One Dead, Dozens Hurt as Smoke Fills DC Subway

And early morning fire at Penn Station causes delays
By Rob Quinn,  Newser Staff
Posted Jan 12, 2015 9:05 PM CST
Updated Jan 13, 2015 7:23 AM CST
1 Dead, Dozens Hurt as Smoke Fills DC Subway
A firefighter attends to people on a bus to assess triage needs after people were evacuated from a smoke-filled Metro subway tunnel in Washington, DC, yesterday.   (AP Photo/Jacquelyn Martin)

One person died and at least 83 others were hospitalized after smoke filled a Washington, DC, subway station and tunnel during the afternoon rush hour yesterday. Hundreds of people were evacuated from L'Enfant Plaza station—one of the Metro network's busiest—and from a Yellow Line train that was stuck in a tunnel, the Washington Post reports. At least two of the injured are in critical condition, and officials say the name of the woman who died will not be released until next of kin have been notified. The NTSB's investigator in charge says the cause appears to have been an "arcing event" in which electricity jumped from the system's third rail, reports the New York Times. Water in the tunnel may have been a contributing factor, he says.
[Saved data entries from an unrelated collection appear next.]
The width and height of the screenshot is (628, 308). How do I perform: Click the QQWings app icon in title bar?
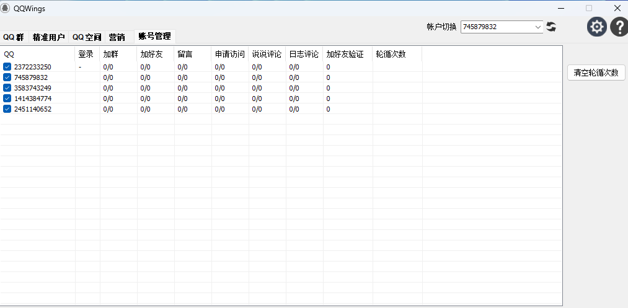(x=6, y=8)
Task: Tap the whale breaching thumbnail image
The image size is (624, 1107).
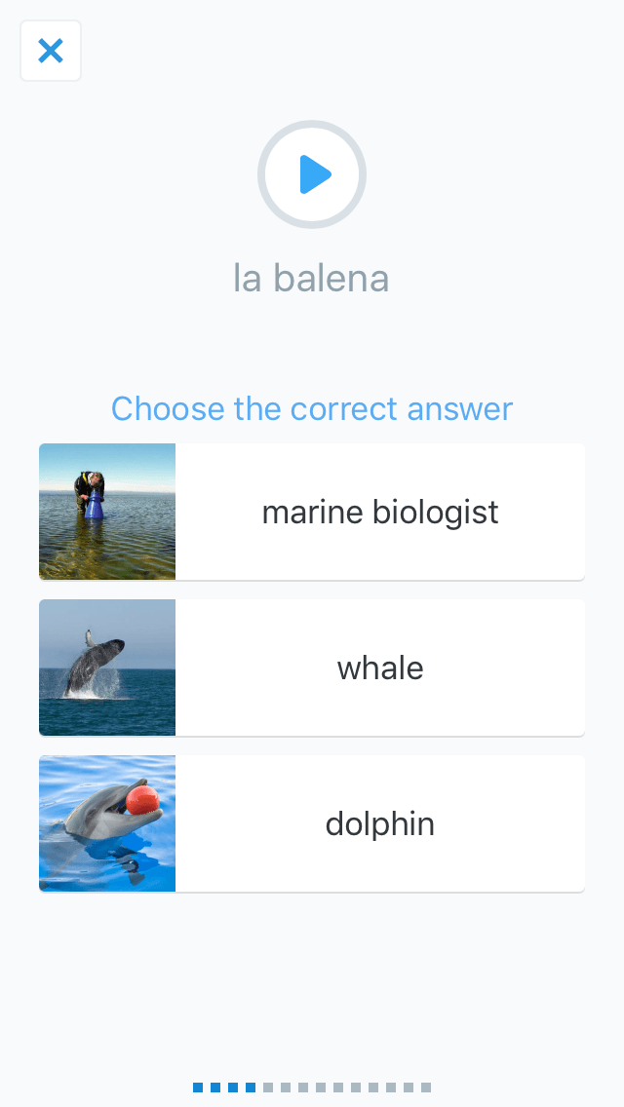Action: (106, 668)
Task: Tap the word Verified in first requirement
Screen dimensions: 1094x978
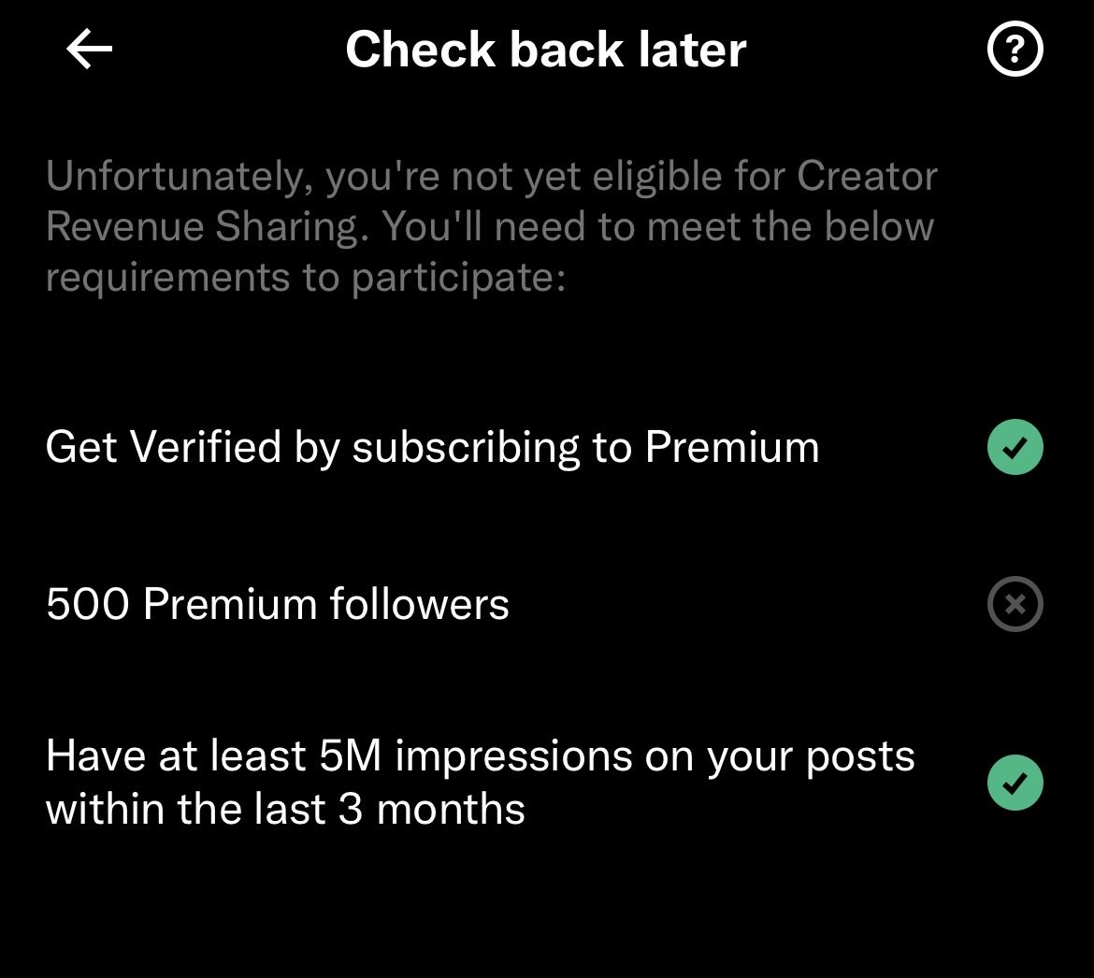Action: (205, 447)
Passengers who were on the stuck train described scenes of panic as the smoke grew thicker before firefighters arrived to help them escape by walking through the tunnel back to the station. "We couldn't see anything. The visibility was poor," a passenger waiting to be taken to a hospital told NBC. "Everybody got as low as they possibly could to the ground, because that's where the best possibility for oxygen was." One firefighter is among the injured. Meanwhile:

  • The Hollywood Reporter picks up on a social media oops from Netflix series House of Cards. In a nod to a season 2 episode, it last night tweeted, "Consider the slate clean," alongside a photo of an empty DC subway station and a fake news headline reading "Train Traffic Tragedy."
  • An odd coincidence: New York City's Penn Station was forced to delay trains early today on the heels of a three-alarm fire that has been dubbed "suspicious." It occurred at a construction site near the Long Island Rail Road concourse's west end around 2:30am. NBC New York reports service was restored to normal three hours later.